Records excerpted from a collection
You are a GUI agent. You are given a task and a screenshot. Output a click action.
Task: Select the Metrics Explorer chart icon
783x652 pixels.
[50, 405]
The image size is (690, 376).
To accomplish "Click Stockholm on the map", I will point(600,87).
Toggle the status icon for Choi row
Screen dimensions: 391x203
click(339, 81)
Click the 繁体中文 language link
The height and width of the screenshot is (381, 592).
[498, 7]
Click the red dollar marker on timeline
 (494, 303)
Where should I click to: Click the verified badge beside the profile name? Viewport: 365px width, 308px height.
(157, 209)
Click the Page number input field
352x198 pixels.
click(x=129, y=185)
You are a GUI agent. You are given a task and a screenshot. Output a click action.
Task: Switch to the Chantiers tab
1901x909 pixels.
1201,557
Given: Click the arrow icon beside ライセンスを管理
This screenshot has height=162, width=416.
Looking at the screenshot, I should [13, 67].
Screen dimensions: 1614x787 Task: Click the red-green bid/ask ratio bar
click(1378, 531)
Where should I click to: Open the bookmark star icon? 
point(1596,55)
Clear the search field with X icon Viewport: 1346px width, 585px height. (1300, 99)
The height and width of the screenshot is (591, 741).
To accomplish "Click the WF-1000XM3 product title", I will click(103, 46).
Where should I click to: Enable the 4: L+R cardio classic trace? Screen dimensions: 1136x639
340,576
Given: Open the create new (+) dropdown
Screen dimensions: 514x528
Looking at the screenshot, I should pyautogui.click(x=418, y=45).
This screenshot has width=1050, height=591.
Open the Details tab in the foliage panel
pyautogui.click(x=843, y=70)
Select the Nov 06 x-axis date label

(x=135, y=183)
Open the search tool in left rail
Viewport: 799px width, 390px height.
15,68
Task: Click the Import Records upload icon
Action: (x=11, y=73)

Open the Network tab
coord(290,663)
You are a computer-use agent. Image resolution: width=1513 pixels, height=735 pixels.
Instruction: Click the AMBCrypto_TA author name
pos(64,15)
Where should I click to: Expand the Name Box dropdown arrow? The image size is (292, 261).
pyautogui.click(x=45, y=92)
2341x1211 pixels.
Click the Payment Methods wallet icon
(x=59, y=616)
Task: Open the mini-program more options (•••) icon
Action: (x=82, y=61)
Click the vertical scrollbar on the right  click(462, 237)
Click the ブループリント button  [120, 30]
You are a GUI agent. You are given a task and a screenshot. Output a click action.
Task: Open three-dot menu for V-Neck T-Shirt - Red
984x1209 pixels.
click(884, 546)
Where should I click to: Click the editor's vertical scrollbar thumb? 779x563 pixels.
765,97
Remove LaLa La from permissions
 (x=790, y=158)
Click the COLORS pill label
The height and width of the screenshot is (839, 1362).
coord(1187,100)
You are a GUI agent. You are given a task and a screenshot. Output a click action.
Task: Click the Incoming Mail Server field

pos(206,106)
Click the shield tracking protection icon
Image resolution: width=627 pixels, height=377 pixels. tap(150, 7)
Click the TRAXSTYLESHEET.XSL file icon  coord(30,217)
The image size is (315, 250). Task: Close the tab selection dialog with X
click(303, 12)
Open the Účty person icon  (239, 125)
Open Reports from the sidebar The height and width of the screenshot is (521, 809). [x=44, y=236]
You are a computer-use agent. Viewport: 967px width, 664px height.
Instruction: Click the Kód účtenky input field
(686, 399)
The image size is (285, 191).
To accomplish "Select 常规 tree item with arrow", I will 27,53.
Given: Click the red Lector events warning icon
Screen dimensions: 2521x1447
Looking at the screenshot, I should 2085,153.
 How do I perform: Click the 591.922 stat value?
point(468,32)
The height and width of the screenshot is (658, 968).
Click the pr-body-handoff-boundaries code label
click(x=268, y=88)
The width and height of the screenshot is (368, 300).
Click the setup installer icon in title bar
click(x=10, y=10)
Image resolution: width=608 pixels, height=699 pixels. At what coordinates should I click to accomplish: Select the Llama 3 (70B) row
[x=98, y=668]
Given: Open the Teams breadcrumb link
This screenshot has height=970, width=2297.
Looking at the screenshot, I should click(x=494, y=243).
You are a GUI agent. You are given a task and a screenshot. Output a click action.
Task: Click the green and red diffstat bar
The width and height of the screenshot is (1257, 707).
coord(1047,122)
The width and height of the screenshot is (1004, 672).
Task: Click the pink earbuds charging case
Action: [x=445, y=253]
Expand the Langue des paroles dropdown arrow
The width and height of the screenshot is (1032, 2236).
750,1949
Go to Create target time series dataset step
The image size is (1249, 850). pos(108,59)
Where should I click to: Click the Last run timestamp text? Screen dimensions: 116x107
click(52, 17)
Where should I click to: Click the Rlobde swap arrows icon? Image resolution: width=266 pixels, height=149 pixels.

PROBLEM TO WORK ON:
Rewrite every one of the records above, putting "Window" wherever "Viewport" appears and leaving everything else unchanged.

RESPONSE TO THIS TASK:
You are a GUI agent. You are given a task and a screenshot. Output a click action.
Task: Select the Metrics Explorer chart icon
783x652 pixels.
[50, 405]
The image size is (690, 376).
To accomplish "Click Stockholm on the map", I will point(600,87).
Toggle the status icon for Choi row
Screen dimensions: 391x203
click(339, 81)
Click the 繁体中文 language link
The height and width of the screenshot is (381, 592).
[498, 7]
Click the red dollar marker on timeline
 (494, 303)
Where should I click to: Click the verified badge beside the profile name? Window: 365px width, 308px height.
(157, 209)
Click the Page number input field
352x198 pixels.
click(x=129, y=185)
You are a GUI agent. You are given a task and a screenshot. Output a click action.
Task: Switch to the Chantiers tab
1901x909 pixels.
1201,557
Given: Click the arrow icon beside ライセンスを管理
This screenshot has height=162, width=416.
Looking at the screenshot, I should [13, 67].
Screen dimensions: 1614x787 Task: Click the red-green bid/ask ratio bar
click(1378, 531)
Where should I click to: Open the bookmark star icon? 
point(1596,55)
Clear the search field with X icon Window: 1346px width, 585px height. (1300, 99)
The height and width of the screenshot is (591, 741).
To accomplish "Click the WF-1000XM3 product title", I will click(103, 46).
Where should I click to: Enable the 4: L+R cardio classic trace? Screen dimensions: 1136x639
340,576
Given: Open the create new (+) dropdown
Screen dimensions: 514x528
Looking at the screenshot, I should pyautogui.click(x=418, y=45).
This screenshot has width=1050, height=591.
Open the Details tab in the foliage panel
pyautogui.click(x=843, y=70)
Select the Nov 06 x-axis date label

(x=135, y=183)
Open the search tool in left rail
Window: 799px width, 390px height.
15,68
Task: Click the Import Records upload icon
Action: (x=11, y=73)

Open the Network tab
coord(290,663)
You are a computer-use agent. Image resolution: width=1513 pixels, height=735 pixels.
Instruction: Click the AMBCrypto_TA author name
pos(64,15)
Where should I click to: Expand the Name Box dropdown arrow? The image size is (292, 261).
pyautogui.click(x=45, y=92)
2341x1211 pixels.
Click the Payment Methods wallet icon
(x=59, y=616)
Task: Open the mini-program more options (•••) icon
Action: (x=82, y=61)
Click the vertical scrollbar on the right  click(462, 237)
Click the ブループリント button  [120, 30]
You are a GUI agent. You are given a task and a screenshot. Output a click action.
Task: Open three-dot menu for V-Neck T-Shirt - Red
984x1209 pixels.
click(884, 546)
Where should I click to: Click the editor's vertical scrollbar thumb? 779x563 pixels.
765,97
Remove LaLa La from permissions
 (x=790, y=158)
Click the COLORS pill label
The height and width of the screenshot is (839, 1362).
coord(1187,100)
You are a GUI agent. You are given a task and a screenshot. Output a click action.
Task: Click the Incoming Mail Server field

pos(206,106)
Click the shield tracking protection icon
Image resolution: width=627 pixels, height=377 pixels. tap(150, 7)
Click the TRAXSTYLESHEET.XSL file icon  coord(30,217)
The image size is (315, 250). Task: Close the tab selection dialog with X
click(303, 12)
Open the Účty person icon  (239, 125)
Open Reports from the sidebar The height and width of the screenshot is (521, 809). [x=44, y=236]
You are a computer-use agent. Window: 967px width, 664px height.
Instruction: Click the Kód účtenky input field
(686, 399)
The image size is (285, 191).
To accomplish "Select 常规 tree item with arrow", I will 27,53.
Given: Click the red Lector events warning icon
Screen dimensions: 2521x1447
Looking at the screenshot, I should 2085,153.
 How do I perform: Click the 591.922 stat value?
point(468,32)
The height and width of the screenshot is (658, 968).
Click the pr-body-handoff-boundaries code label
click(x=268, y=88)
The width and height of the screenshot is (368, 300).
Click the setup installer icon in title bar
click(x=10, y=10)
Image resolution: width=608 pixels, height=699 pixels. At what coordinates should I click to accomplish: Select the Llama 3 (70B) row
[x=98, y=668]
Given: Open the Teams breadcrumb link
This screenshot has height=970, width=2297.
Looking at the screenshot, I should click(x=494, y=243).
You are a GUI agent. You are given a task and a screenshot. Output a click action.
Task: Click the green and red diffstat bar
The width and height of the screenshot is (1257, 707).
coord(1047,122)
The width and height of the screenshot is (1004, 672).
Task: Click the pink earbuds charging case
Action: [x=445, y=253]
Expand the Langue des paroles dropdown arrow
The width and height of the screenshot is (1032, 2236).
750,1949
Go to Create target time series dataset step
The image size is (1249, 850). pos(108,59)
Where should I click to: Click the Last run timestamp text? Screen dimensions: 116x107
click(52, 17)
Where should I click to: Click the Rlobde swap arrows icon? Image resolution: width=266 pixels, height=149 pixels.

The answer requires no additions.